There's no doubt that, after opening here, and seeing all the potential that we have here with the Monroe Street Market and the new buildings...this is a great little community now. Even after being here for one year, there's a realization that it still has a long way to go.
What has the neighborhood response been like?
John: Being one of the first places in the first year of the revitalization of Brookland to bring full-service [dining] to this community has been a challenge. There are a lot of people that look at this area, while living in this area, and think, "This isn't where I would go to dine out."
So it's been an uphill challenge, but the challenge has been well-received. Every new person that becomes aware that we're here is enthusiastic and excited. And the response is great. But it's a big community.
What's been most challenging about these past 12 months?
John: The first year here was riddled with a lack of understanding of the sort of general flow of the community – the business flow. Everywhere else in the city you're functioning on certain trends. You've got winter, you've got spring, you've got summer, you've got fall, you've got Congress, you've got school in, you've got school out. You've got all these factors that just completely threw us for a loop here.
Honestly, I feel like I'm functioning on resort time here. We've got spring and we've got fall and everything else is a little bit lower and a little bit slower. And that doesn't happen on that level at Meridian Pint or Smoke and Barrel. The peaks and valleys are greater here than they are over there.
Why do you think that is?
John: There was a big expectation that the Basilica traffic was going to really drive Sunday brunches and we've come to realize that the folks that come to the Basilica, they go straight at it and then they go straight back. So the connection between that and this market area has yet to be fully connected.
But the bigger challenge that we've overcome is really just getting our name out to the community. Putting ourselves out there as a really great gathering place that's available for the community for so much.
Did your experience and reputation with your other restaurants help?
Absolutely. Absolutely. I think without that we would have struggled quite a bit more.
Have you made a special effort to cater to families?
John: With respect to Meridian Pint and here, we've always been family-friendly and it's been a big part of what we do. There's definitely a feeling of doubling down on that here because there seems to be a very solid demographic that's really yearning for that here. So there's no doubt that we're kind of putting an extra emphasis on that.
The menu includes some familiar items from your other two restaurants. Has the menu as it looks today changed since day one?
John: Yeah, it has. Absolutely. We certainly still have the staples that we do, but [Executive Chef Rebecca Hassell] really had an opportunity to adapt and get to know the community. She's tried out a lot of things that the community has loved and certain things that they haven't.

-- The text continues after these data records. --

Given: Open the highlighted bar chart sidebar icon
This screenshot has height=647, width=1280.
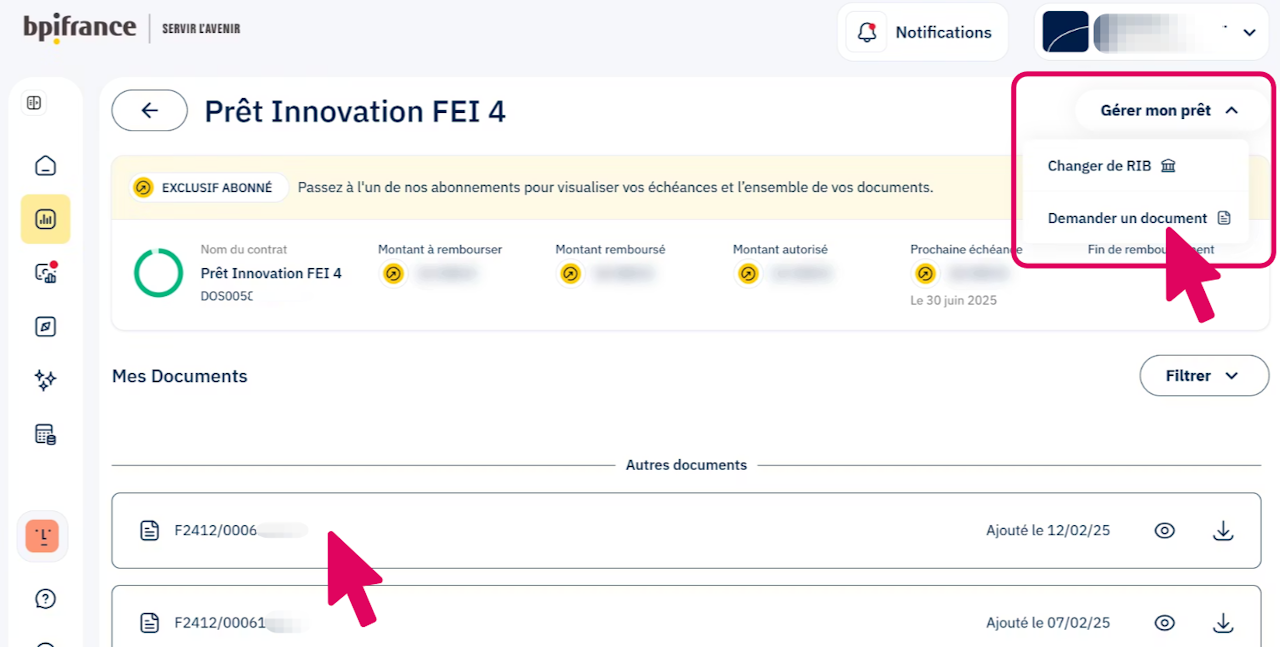Looking at the screenshot, I should (x=45, y=219).
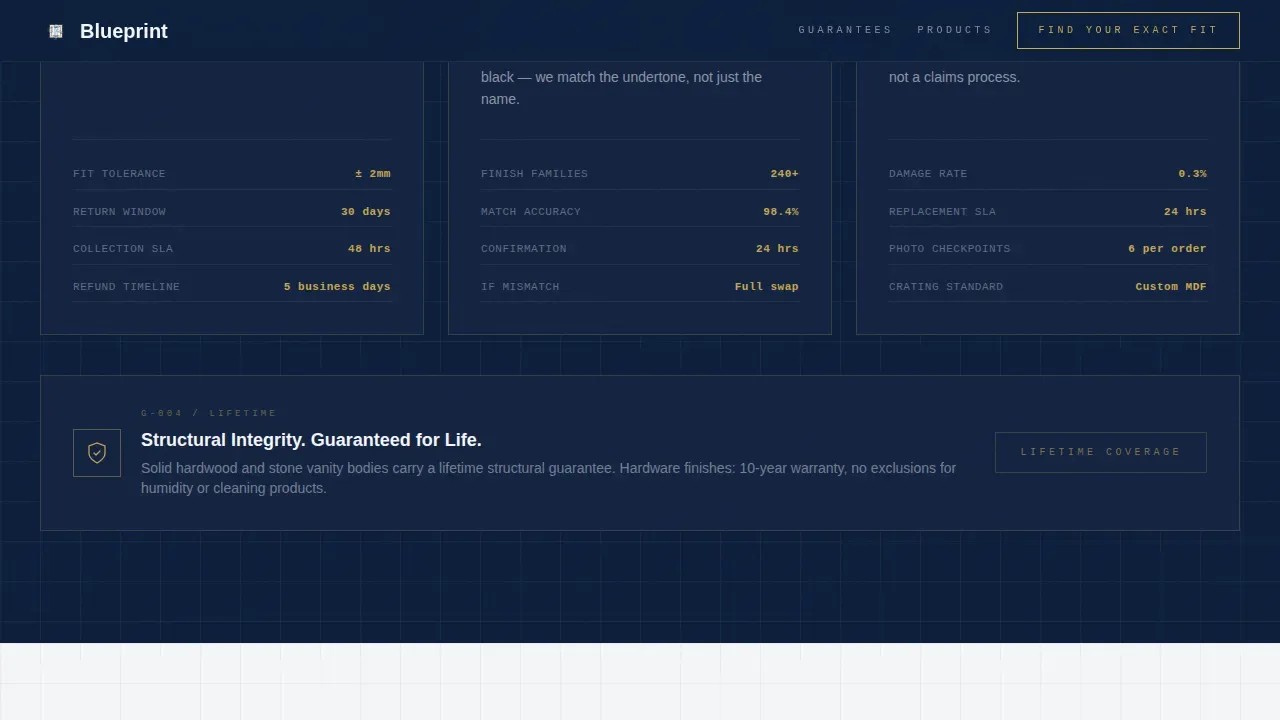Click the Lifetime Coverage button
Image resolution: width=1280 pixels, height=720 pixels.
pyautogui.click(x=1101, y=452)
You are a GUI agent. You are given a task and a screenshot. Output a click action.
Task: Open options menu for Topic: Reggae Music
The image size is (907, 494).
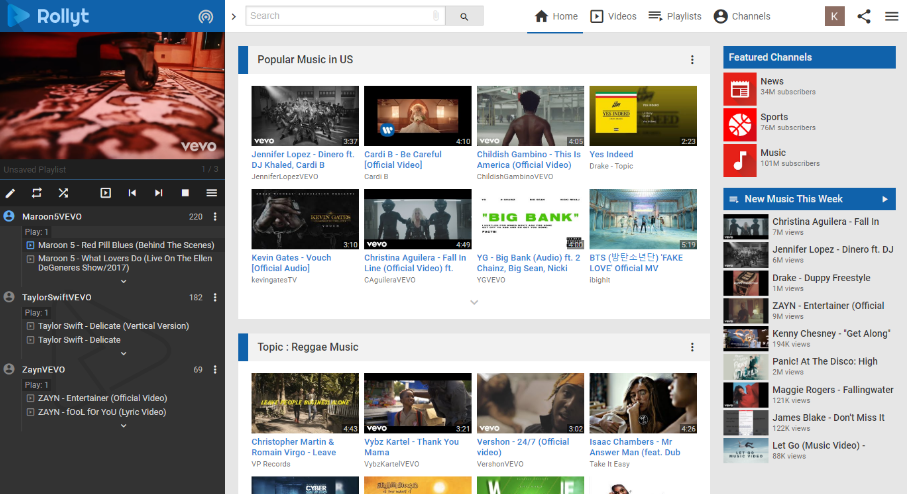692,347
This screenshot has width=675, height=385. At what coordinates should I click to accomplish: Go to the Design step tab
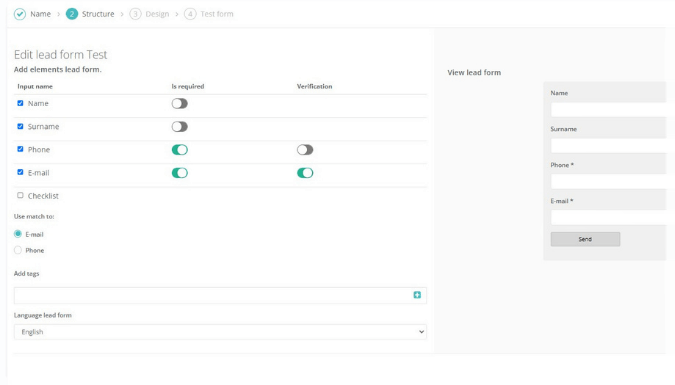tap(157, 14)
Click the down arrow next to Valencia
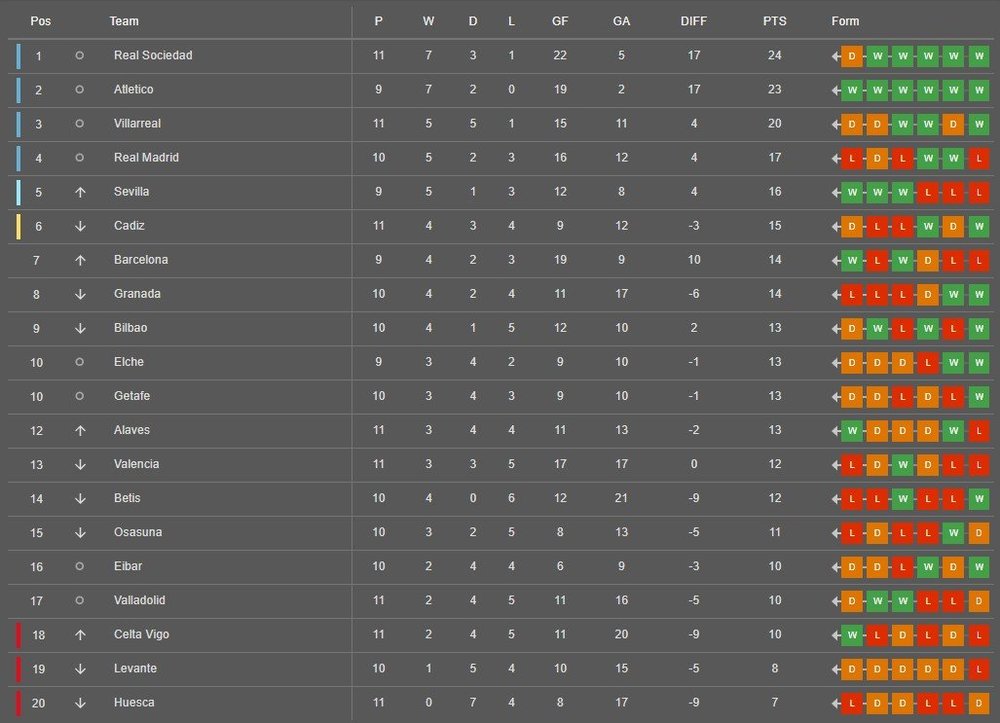The height and width of the screenshot is (723, 1000). click(x=80, y=464)
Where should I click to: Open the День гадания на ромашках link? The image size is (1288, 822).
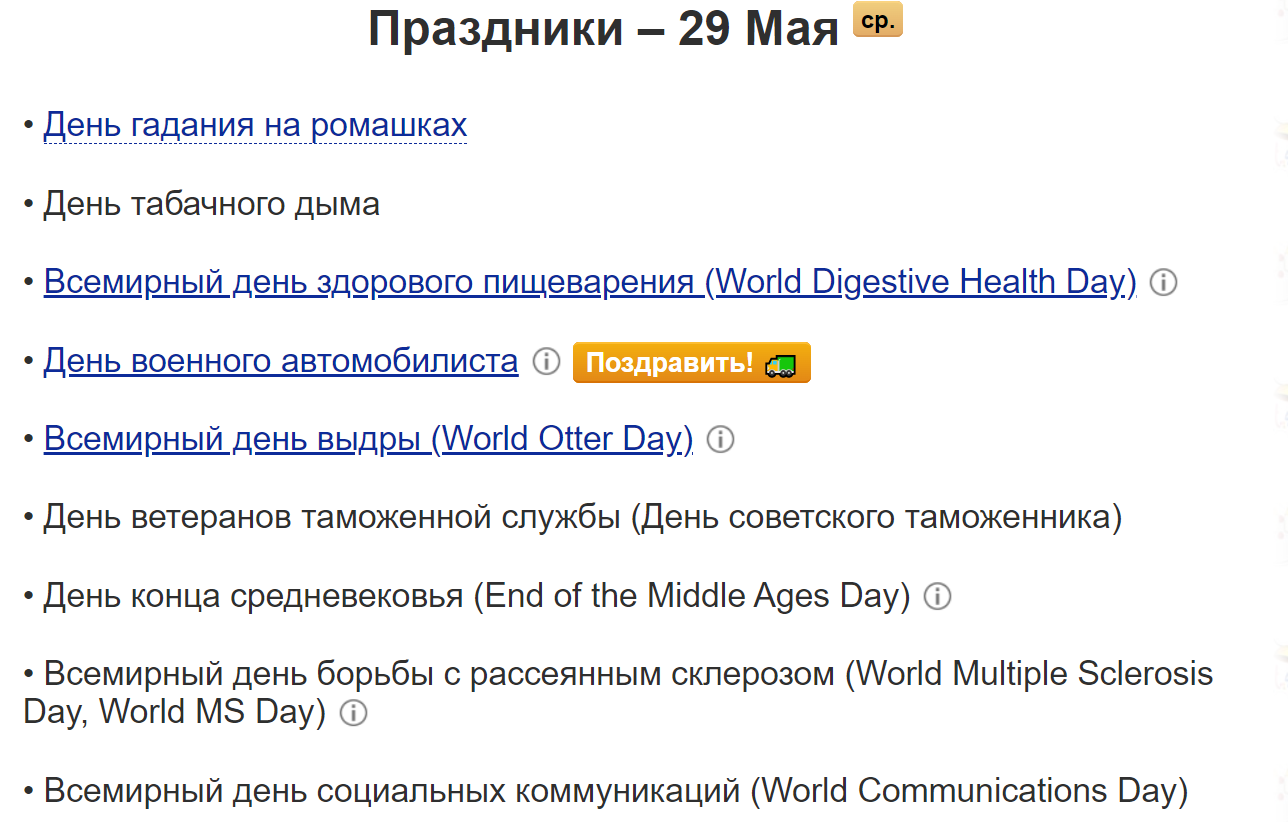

Have there been any menu surprises?
John: When we opened here, I would say 90 percent of it took off really well. The mofongo, which was a mind-blower to me, was a Puerto Rican vegetarian dish that I though for sure there was no way that it would succeed on our menu. And it was a sellout every single night.
And you still focus on vegetarian and vegan dishes?
John: We've catered to the vegan and vegetarian community since the mid-1990s in the Asylum days, my first rock and roll bar. And somewhere along the way we got hooked on it, despite me not being either. But it has become so much a part of who we are and how we do things that we've really become known for it. And Rebecca has done really great with it. The best example of it is the mole tofu tower.
Is there anything you've noticed about the bar preferences?
Jace: So the cider and mead side of the beverage industry is a rapidly growing and, frankly really cool, side of the industry that we certainly want to make sure that we're ahead of the curve on. But I was at first surprised to the extent to which people really embraced it here. Just on a day-to-day basis we sell ciders and meads exceptionally well.
What are your plans for year two?
Jace: We just last week released batch four of our house beer here, No Sleep Til Brookland, which we actually brew with Franklin's Restaurant. I would expect to see much more of that beer in year two.
There are at least five breweries that I known for a fact that we're going to try and collaborate with in the next year.
John: As far as new restaurants, I have absolutely nothing in the works. In the best case scenario, we're two to three years out. The big focus for me for these next 12 months is Brookland Pint, specifically the patio. I envision really big things for the patio and that's really what my focus is.
I love this community and I feel like this community has embraced us so well and so much and we've had such a great impact on that that I want to bring more to it. It's transforming it more into an exciting gathering place instead of a nice seating environment. I'm shooting for spring.